Spotify, now you can turn your playlist into a landscape

Developed during a 2017 hackathon, this app allows you to draw landscapes based on your last 50 listens on Spotify

If you’re a regular listener of streaming music on Spotify, you might be pleased to know that there’s an app that turns your listening habits into colorful landscapes, graphically representing the playlists you listen to. This app is called Musicscape. The name says it all: it’s the synthesis of “music” and “landscape”, music and landscape.

Musicscape uses artificial intelligence to process the last 50 songs you’ve heard on Spotify and returns a landscape that changes based on the type of music you listen to. Basically, there are “rock” landscapes, “pop” landscapes, “dance” landscapes, and so on. But that’s not all: Musicscape is also able to understand the mood related to each song you listen to, dividing the songs into happy and sad. The app was developed at Spotify’s 2017 devX hackathon in Stockholm by Nadia Campo Woytuk and Stefan Aleksik and is now in a stable and fully functional version.

How Musicscape works

To start using Musicscape to create landscapes from our playlists we first need to install the app and login with our Spotify account. From then on, the app starts analyzing the songs we listen to and creating landscapes, mostly mountainous, in which the height and frequency of the mountains reflect the speed and power, but also the bass and treble, of the songs.

The colors of the landscape depend on the key of the song, while songs with major chords usually return daytime landscapes and those in minor ones nighttime landscapes. The depth of the landscape and the amount of “mountain ranges”, on the other hand, depends on how often we use Spotify. All this, put together, means that almost never two users will have similar landscapes and that even the same user, based on his recent Spotify usage, will always have different landscapes.
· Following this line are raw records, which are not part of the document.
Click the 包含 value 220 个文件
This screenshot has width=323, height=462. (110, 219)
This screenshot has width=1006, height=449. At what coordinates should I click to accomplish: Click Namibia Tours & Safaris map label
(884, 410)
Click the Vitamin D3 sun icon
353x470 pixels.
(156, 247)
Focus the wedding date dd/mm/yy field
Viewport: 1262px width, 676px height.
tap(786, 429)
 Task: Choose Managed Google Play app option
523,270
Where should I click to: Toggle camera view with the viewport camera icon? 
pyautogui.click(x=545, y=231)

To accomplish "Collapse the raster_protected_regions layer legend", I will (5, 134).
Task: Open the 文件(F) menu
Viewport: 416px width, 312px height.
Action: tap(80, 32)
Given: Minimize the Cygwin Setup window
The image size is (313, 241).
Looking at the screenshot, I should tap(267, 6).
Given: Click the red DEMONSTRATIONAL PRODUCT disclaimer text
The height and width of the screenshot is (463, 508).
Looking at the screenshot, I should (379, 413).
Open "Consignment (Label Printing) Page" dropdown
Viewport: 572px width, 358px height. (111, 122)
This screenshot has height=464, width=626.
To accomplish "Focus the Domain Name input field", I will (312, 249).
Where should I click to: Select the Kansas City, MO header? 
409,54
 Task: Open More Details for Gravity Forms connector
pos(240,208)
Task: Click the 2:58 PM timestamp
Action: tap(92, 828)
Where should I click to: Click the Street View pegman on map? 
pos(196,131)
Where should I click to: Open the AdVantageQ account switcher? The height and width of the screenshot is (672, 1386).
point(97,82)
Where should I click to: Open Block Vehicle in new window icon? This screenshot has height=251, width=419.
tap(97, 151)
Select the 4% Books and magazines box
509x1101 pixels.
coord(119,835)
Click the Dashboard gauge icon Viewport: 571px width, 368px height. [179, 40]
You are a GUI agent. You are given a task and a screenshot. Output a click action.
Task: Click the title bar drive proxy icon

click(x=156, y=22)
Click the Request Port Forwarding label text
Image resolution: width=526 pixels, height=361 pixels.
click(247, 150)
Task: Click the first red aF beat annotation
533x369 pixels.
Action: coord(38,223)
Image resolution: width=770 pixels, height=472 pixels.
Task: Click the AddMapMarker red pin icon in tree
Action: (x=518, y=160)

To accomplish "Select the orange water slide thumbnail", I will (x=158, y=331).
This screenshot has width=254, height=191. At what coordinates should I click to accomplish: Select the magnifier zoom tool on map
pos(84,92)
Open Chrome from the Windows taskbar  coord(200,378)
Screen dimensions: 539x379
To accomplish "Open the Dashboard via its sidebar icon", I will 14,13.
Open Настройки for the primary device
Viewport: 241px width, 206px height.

The interesting thing is that Musicscape, after generating the landscape, even explains it to you. So, for example, the background is red because you recently listened to cheerful music, nocturnal because the music was in the lower range, the mountains are very jagged because you listened to very energetic music, but because you listened to little music in the last 24 hours the image shows only two rows of mountains.